Numerous anti-cancer drugs function by targeting the DNA within cancerous cells, halting their proliferation. Yet, cancer cells occasionally develop mechanisms to repair the damage inflicted by these drugs, diminishing their effectiveness. Consequently, physicians are increasingly embracing a novel approach to cancer treatment known as precision medicine. This method involves selecting medications that precisely align with the unique attributes of an individual’s cancer. Precision medicine proves particularly beneficial in addressing cancers that have evolved to evade conventional treatments.
Trabectedin, a promising drug derived from the sea squirt Ecteinascidia turbinata, has shown potential in combating cancers resistant to conventional treatments. However, its precise mechanism of action has remained elusive — until now. A collaborative effort led by Dr. SON Kook and Professor Orlando D. SCHÄRER from the Center for Genomic Integrity within the Institute for Basic Science in South Korea, along with Dr. Vakil TAKHAVEEV and Professor Shana STURLA from ETH Zurich, Switzerland, has illuminated the inner workings of this mysterious compound.
Using highly sensitive high throughput COMET Chip assays to detect breaks formed in the genomes of cells, IBS researchers revealed trabectedin induces persistent breaks in the DNA of cancer cells. The researchers showed that these DNA breaks are only formed in cells with high levels of DNA repair, specifically those that operate a pathway called transcription-coupled nucleotide excision repair (TC-NER).
TC-NER is a vital mechanism that identifies DNA damage during transcription, initiating repair processes involving two endonucleases ERCC1-XPF and XPG. Trabectedin’s DNA damage disrupts this process by allowing the initial incision by ERCC1-XPF but blocking the subsequent action by XPG, halting the TC-NER process. This disruption of the repair process leads to long-lasting DNA breaks that ultimately kill cancer cells.

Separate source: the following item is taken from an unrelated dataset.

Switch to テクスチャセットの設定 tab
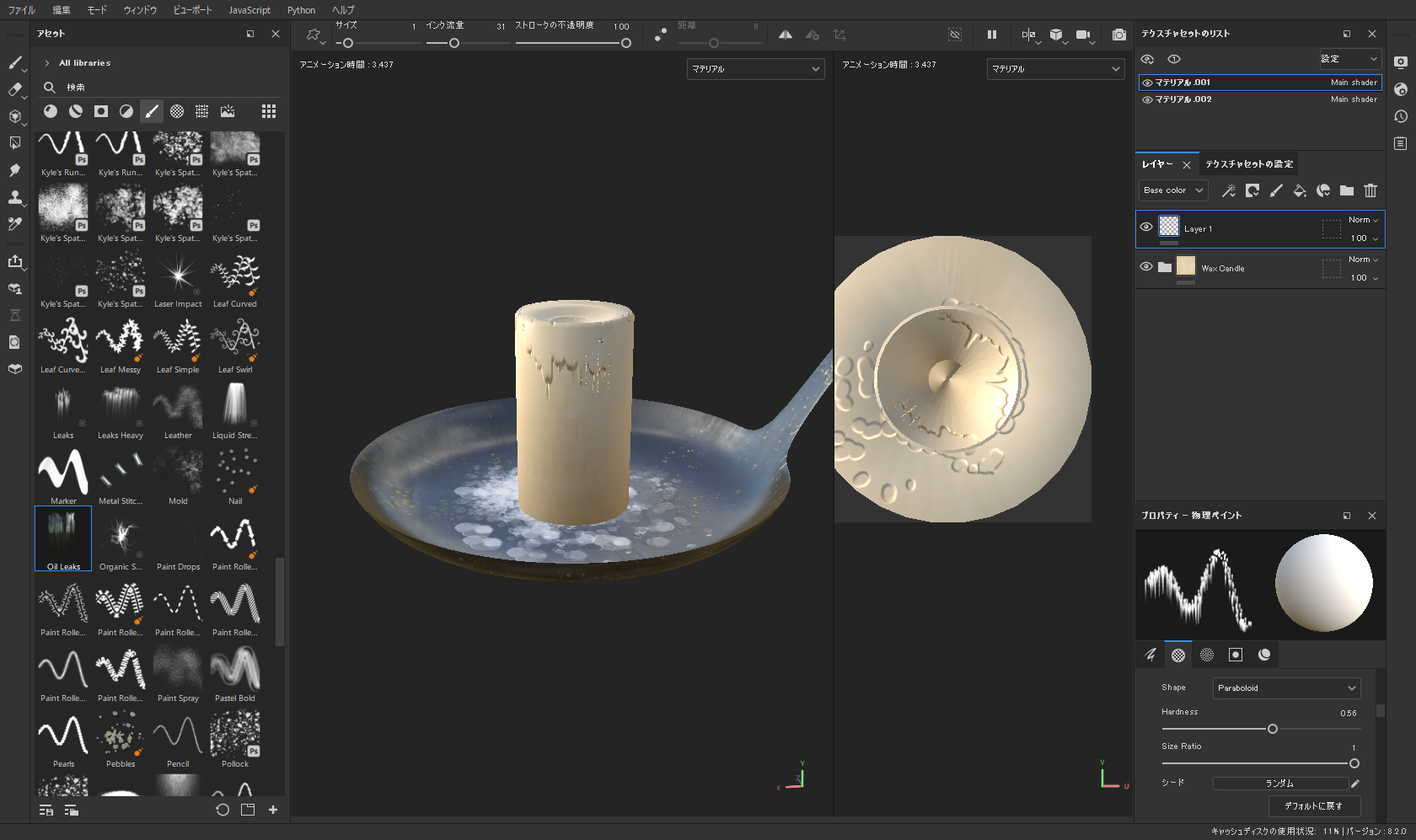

Analysis of the DNA break patterns induced by trabectedin revealed that breaks are formed throughout the genome, but only at sites where active transcription and with it, TC-NER occurs. Using this new insight into the mechanism of how DNA breaks are accumulated, the researchers sought to determine where in the genome these breaks occur. This led to the development of a new method called TRABI-Seq (for TRABectedin-Induced break sequencing), which allows for the precise identification of trabectedin’s action sites within tumor cell DNA.

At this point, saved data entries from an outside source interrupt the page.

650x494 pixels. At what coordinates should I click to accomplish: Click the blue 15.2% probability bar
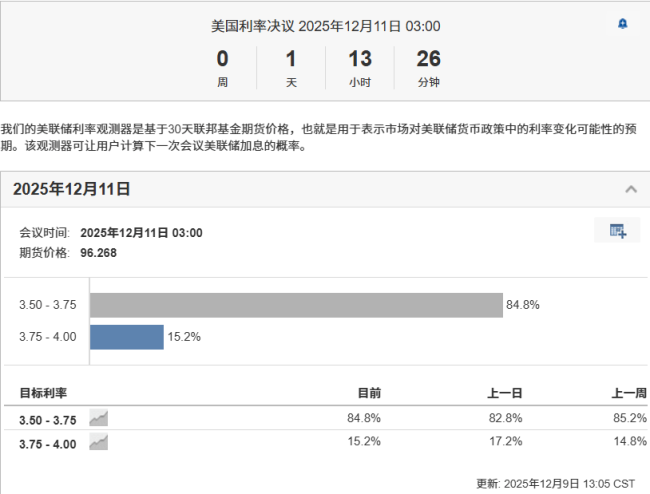[x=127, y=337]
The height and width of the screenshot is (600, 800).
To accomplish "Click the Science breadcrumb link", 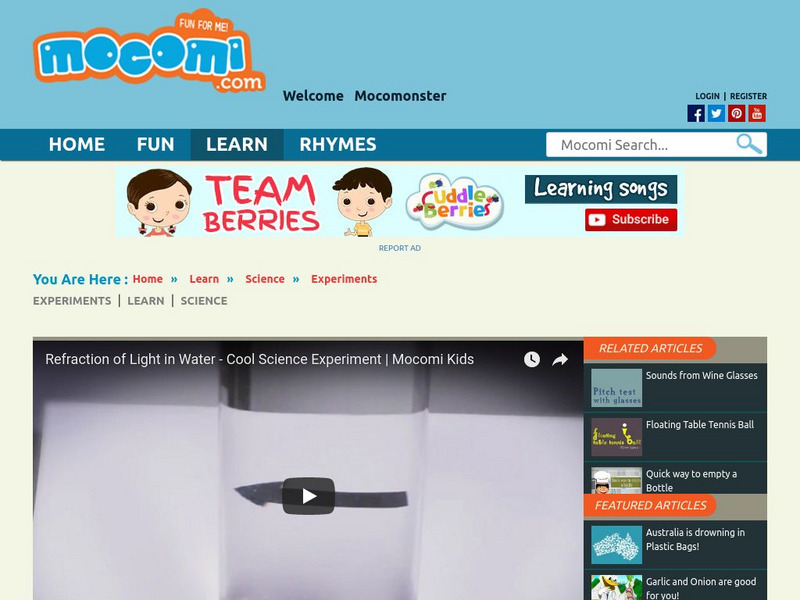I will pos(265,279).
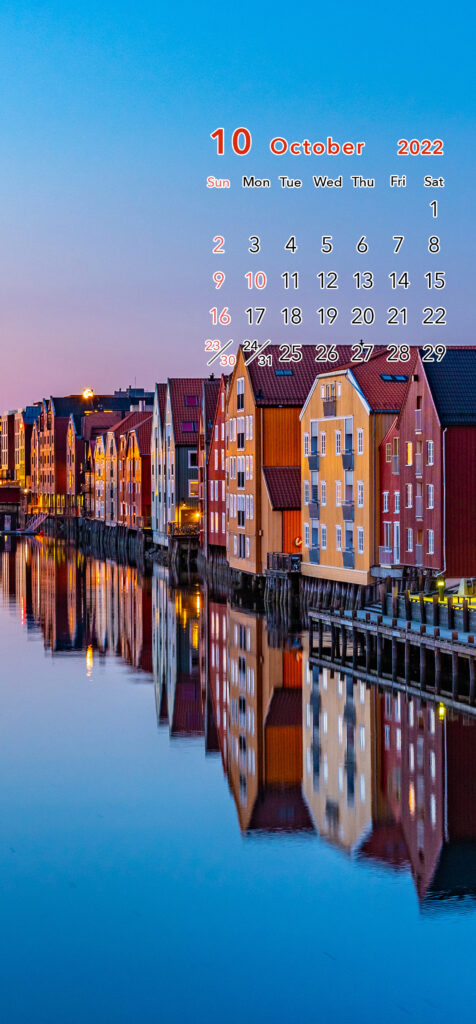
Task: Select date 19 on Wednesday
Action: pyautogui.click(x=327, y=317)
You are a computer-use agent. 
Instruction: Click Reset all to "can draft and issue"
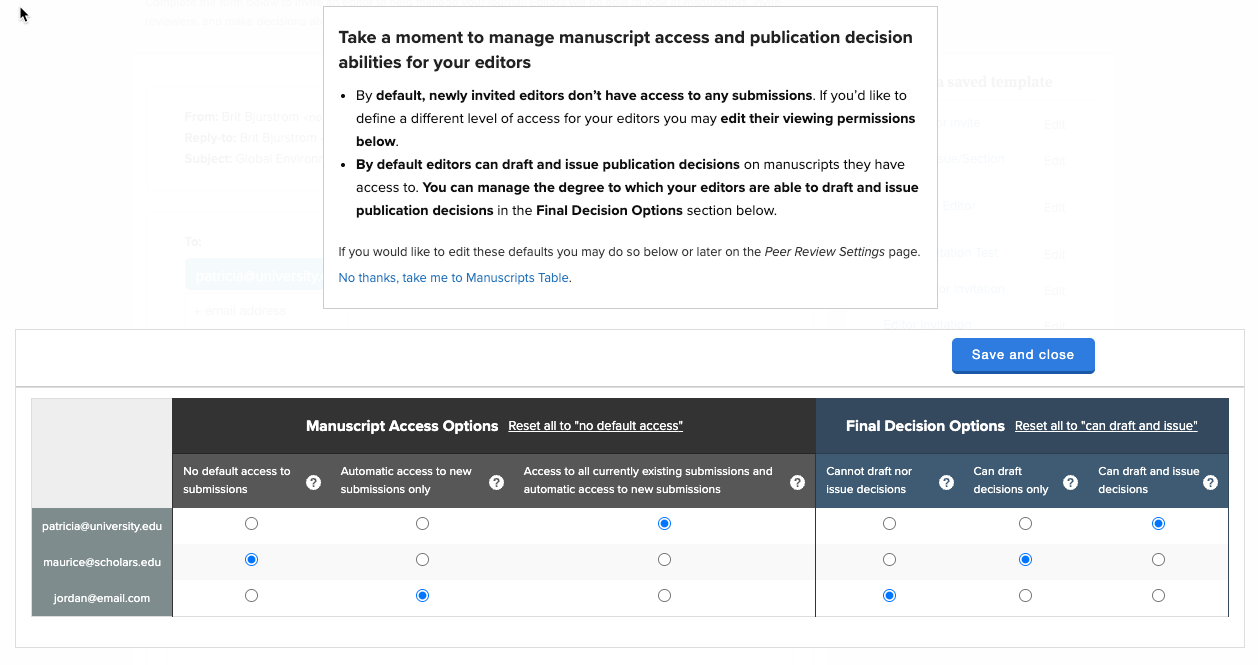point(1106,425)
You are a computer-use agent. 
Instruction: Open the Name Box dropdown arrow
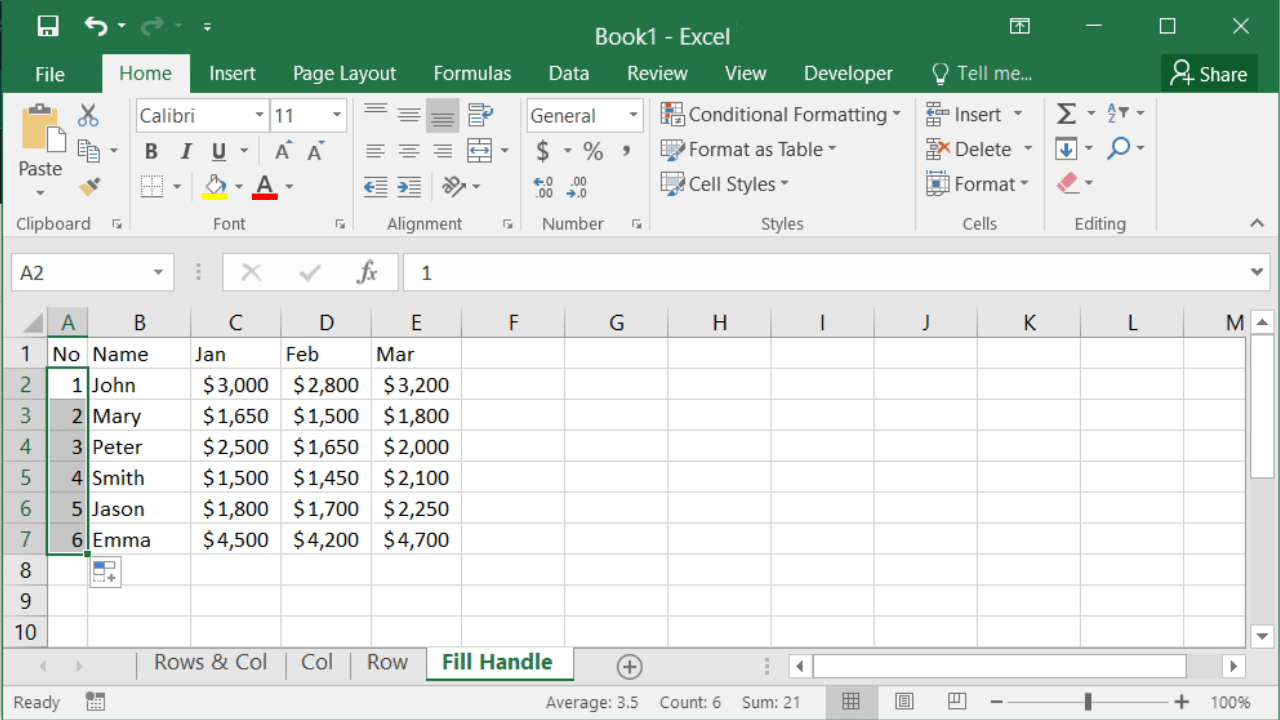158,273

“This incision by ERCC1-XPF creates a markable free hydroxyl group in the DNA, enabling us to sequence DNA and locate these breaks,” explains Dr. Son.

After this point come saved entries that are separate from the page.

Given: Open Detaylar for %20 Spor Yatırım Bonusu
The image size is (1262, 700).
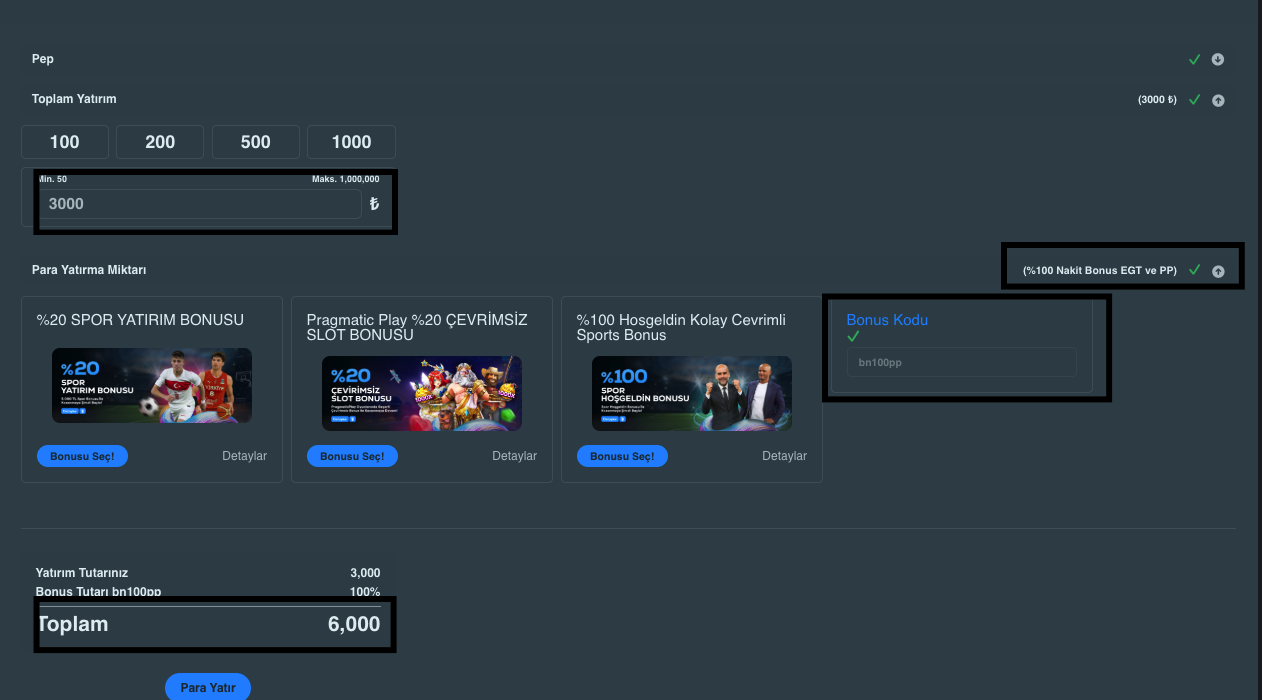Looking at the screenshot, I should (x=244, y=456).
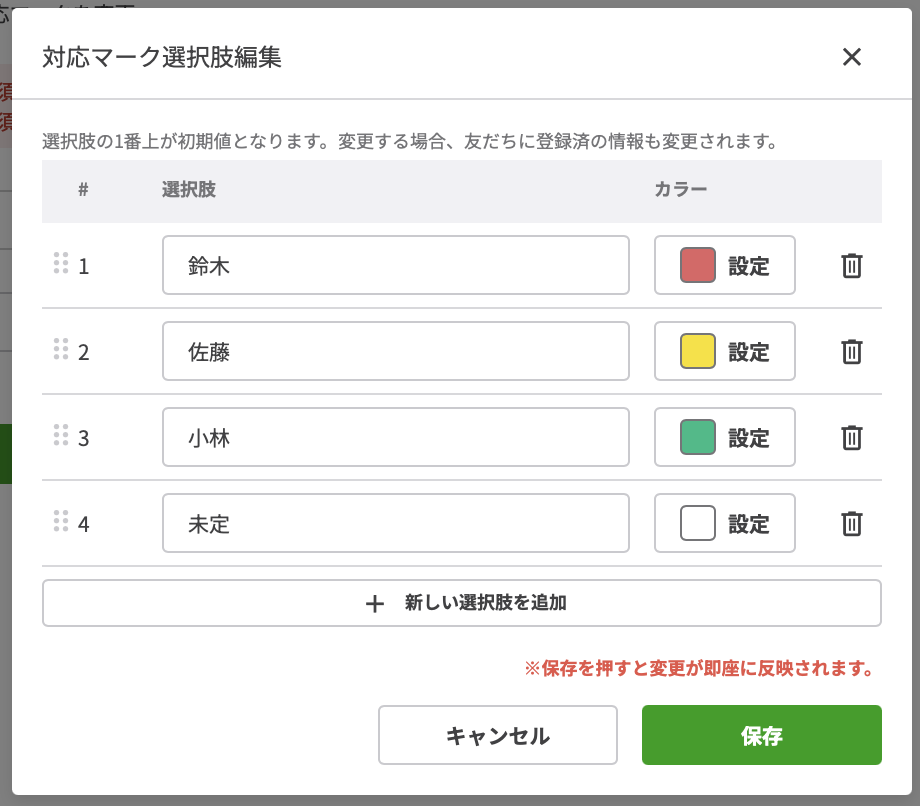Grab the drag handle for row 1
Viewport: 920px width, 806px height.
(60, 263)
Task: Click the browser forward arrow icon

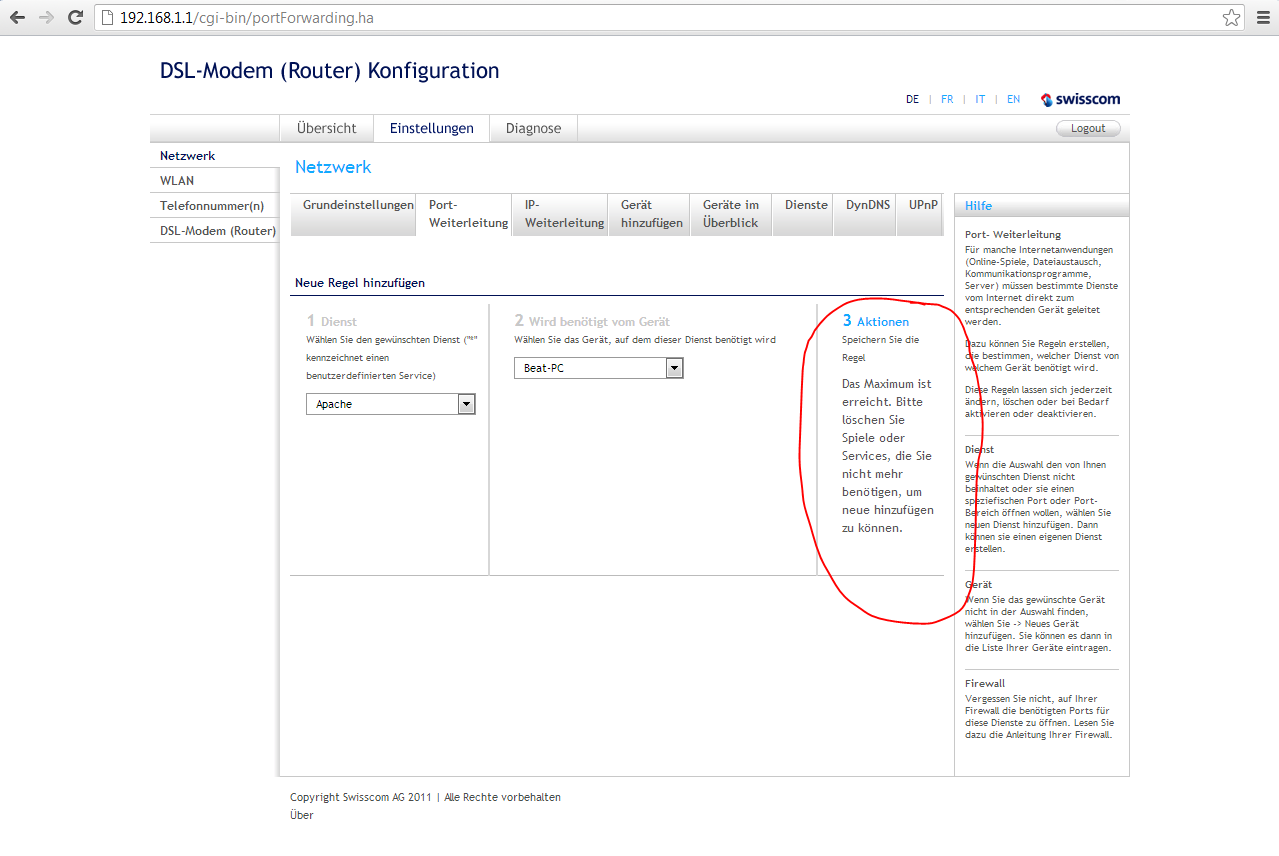Action: pos(46,18)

TRABI-Seq is being tested on various cancer cells to determine trabectedin’s efficacy in targeting tumors with advanced DNA repair capabilities, often associated with elevated transcription levels due to oncogene activation. It is hoped that these findings will help position trabectedin as both a predictive marker to identify vulnerable cancers and a therapeutic option for precision treatment. With its ability to target tumors resistant to conventional therapies, trabectedin may provide further hope in the fight against drug-resistant cancer with highly active DNA repair capabilities.